Article

Disorganization of the Retinal Inner Layers as a Prognostic Biomarker

This OCT biomarker has potential importance across multiple retinal pathologies.

Related

Retinal imaging biomarkers offer the opportunity to estimate prognosis and provide meaningful information when communicating with patients. Initial OCT biomarkers that consistently correlated with visual outcomes included integrity of the ellipsoid zone (EZ) and external limiting membrane (ELM) on spectral-domain optical coherence tomography (SD-OCT).1-3 As understanding of SD-OCT improved, a host of other imaging biomarkers were proposed. One recently described and consistently prognostic imaging biomarker has been disorganization of the retinal inner layers (DRIL). Sun et al were the first to define DRIL and demonstrate a correlation between DRIL and visual acuity (VA) in patients with diabetic macular edema (DME).4 Since then, the presence of DRIL has been reported in various retinal pathology including nonproliferative diabetic retinopathy (NPDR)5,6 and proliferative diabetic retinopathy (PDR)7 with or without DME, retinal vein occlusions (RVO),8 uveitic cystoid macular edema (CME),9 central retinal artery occlusion,10 epiretinal membranes (ERM),11,12 and macular telangiectasia.13 This article provides an overview of the studies of DRIL that highlight the importance of this OCT imaging biomarker across various disease states.

DEFINING DISORGANIZATION OF THE RETINAL INNER LAYERS

The normal retina has an orderly, laminated structure highlighted by varying reflectivity patterns on SD-OCT (Figure 1). A disorganization of these inner retinal laminations with failure to identify the boundaries between the layers is what defines DRIL. Specifically, DRIL is characterized by the inability to segment the boundaries of the inner nuclear layer (INL), outer plexiform layer (OPL), and the ganglion cell layer-inner plexiform layer (GCL-IPL) complex on OCT. The central 1,000 µm to 3,000 µm have been used by different studies as the area of interest.4,14 Various hypotheses exist for the underlying cause of DRIL. Initially it was hypothesized that DRIL may represent the disruption of the visual pathway transmission from the photoreceptors to the ganglion cells. However, histologic correlations have still not been made to support or refute this theory. More recent studies have compared areas of DRIL to OCT angiography (OCTA) imaging and found that DRIL co-associates with areas of ischemic damage that correlates to areas of absent superficial, middle, and deep capillary plexus flow.15-18 Correlation has also been made between DRIL and other OCT findings, including enlargement of the foveal avascular zone19 and disruption of the EZ and ELM.7

Figure 1. Spectral-domain OCT (Spectralis; Heidelberg Engineering) of a normal eye with laminations clearly identified and labeled (A). Spectral-domain OCT of the same patient highlighting the boundaries of the inner nuclear layer, outer plexiform layer, and the ganglion cell layer-inner plexiform layer complex (B).

▶ Work request 1:
Answer these questions about the article on disorganization of the retinal inner layers (DRIL):
(a) Who first defined DRIL, and in patients with which condition did they link it to visual acuity?
(b) Which retinal boundaries cannot be segmented on OCT when DRIL is present?
(c) With what imaging did more recent studies compare areas of DRIL?
▶ Work request 2:
Please resume the article on disorganization of the retinal inner layers, starting right after the Figure 1 caption.

▶ Data items:

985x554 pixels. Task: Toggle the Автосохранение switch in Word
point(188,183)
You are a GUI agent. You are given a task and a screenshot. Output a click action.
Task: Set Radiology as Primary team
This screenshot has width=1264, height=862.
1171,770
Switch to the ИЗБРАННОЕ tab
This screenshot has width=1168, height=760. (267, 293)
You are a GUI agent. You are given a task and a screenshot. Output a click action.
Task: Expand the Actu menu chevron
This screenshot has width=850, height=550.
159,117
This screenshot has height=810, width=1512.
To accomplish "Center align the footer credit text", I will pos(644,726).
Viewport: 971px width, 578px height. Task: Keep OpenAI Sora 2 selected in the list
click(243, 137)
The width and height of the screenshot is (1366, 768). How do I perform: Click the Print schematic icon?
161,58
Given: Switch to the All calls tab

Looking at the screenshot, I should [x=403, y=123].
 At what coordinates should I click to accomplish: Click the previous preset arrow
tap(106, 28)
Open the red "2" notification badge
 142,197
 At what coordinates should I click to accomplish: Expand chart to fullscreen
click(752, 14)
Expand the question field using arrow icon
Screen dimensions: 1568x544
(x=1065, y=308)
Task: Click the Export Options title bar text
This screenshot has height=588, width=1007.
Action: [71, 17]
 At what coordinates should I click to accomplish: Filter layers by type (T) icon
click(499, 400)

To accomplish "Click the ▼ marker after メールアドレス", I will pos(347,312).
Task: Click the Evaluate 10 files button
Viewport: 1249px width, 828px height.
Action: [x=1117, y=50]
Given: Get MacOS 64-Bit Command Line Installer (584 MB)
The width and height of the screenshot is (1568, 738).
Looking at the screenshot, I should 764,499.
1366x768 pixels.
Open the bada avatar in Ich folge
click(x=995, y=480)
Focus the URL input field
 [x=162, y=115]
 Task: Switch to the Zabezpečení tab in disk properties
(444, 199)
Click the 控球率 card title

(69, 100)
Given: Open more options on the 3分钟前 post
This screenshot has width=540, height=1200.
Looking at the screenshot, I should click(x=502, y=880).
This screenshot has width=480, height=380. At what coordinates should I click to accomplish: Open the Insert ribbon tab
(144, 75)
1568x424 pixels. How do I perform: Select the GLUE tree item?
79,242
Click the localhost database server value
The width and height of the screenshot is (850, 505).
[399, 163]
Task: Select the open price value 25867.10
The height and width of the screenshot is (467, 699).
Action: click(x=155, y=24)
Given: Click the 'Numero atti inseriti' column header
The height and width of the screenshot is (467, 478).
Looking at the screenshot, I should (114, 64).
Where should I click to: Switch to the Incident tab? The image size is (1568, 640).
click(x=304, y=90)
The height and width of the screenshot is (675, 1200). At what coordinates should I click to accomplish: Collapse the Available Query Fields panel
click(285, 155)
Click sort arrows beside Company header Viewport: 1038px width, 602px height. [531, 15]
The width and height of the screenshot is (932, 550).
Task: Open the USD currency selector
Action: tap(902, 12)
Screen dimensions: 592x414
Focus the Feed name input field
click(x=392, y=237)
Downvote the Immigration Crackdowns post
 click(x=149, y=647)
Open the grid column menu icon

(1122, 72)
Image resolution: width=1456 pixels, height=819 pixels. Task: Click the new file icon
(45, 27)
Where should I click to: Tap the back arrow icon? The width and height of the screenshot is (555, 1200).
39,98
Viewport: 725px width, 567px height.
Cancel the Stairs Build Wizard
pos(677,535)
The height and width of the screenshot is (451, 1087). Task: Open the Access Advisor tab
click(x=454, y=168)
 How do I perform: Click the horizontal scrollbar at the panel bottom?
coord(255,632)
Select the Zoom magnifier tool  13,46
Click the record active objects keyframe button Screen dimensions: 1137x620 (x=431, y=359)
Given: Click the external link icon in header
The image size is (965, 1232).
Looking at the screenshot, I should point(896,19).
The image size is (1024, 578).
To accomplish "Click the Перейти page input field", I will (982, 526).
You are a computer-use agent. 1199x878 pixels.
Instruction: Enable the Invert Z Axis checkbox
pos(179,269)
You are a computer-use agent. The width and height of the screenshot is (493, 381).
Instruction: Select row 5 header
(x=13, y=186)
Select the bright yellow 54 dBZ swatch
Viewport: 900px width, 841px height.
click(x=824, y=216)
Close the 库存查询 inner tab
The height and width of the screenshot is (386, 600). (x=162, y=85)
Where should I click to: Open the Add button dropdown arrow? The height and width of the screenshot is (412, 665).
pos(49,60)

▶ Exercise response 1:
(a) Sun et al, in patients with diabetic macular edema (DME).
(b) The boundaries of the inner nuclear layer (INL), the outer plexiform layer (OPL), and the ganglion cell layer-inner plexiform layer (GCL-IPL) complex.
(c) OCT angiography (OCTA).

▶ Exercise response 2:
DIABETIC MACULAR EDEMA

Multiple diabetic retinopathy studies (with or without macular edema) have shown that a greater extent of DRIL at initial presentation correlates with worse baseline VA.4,7,20 Additionally, the extent of presenting DRIL may serve as a predictor of long-term VA following treatment.4,20,21

Interestingly, DRIL is not a fixed biomarker, and changes in DRIL over time have demonstrated prognostic value. In the initial study by Sun et al evaluating patients with DME, an increase of DRIL by 300 µm correlated to a 1-line vision decline at 8 months.4 Conversely, a decrease in DRIL by 250 µm correlated with a 1-line improvement in vision at 4 months. This finding was further supported by the work of Radwan et al, who demonstrated that both early and late resolution of DRIL in patients treated for DME corresponded to an improvement of vision compared to those with persistent DRIL.21 Figure 2 highlights a case of DRIL in a patient with chronic DME.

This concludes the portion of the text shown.